- **Directions for this task**
Copy the material below word for word, line by line, without changing anything.

== == ==

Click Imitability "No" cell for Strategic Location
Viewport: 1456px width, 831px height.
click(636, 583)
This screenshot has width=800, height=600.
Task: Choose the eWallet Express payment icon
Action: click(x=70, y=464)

== == ==

- **Solved exercise**
Click Imitability "No" cell for Strategic Location
Viewport: 1456px width, 831px height.
click(636, 583)
This screenshot has width=800, height=600.
Task: Choose the eWallet Express payment icon
Action: click(x=70, y=464)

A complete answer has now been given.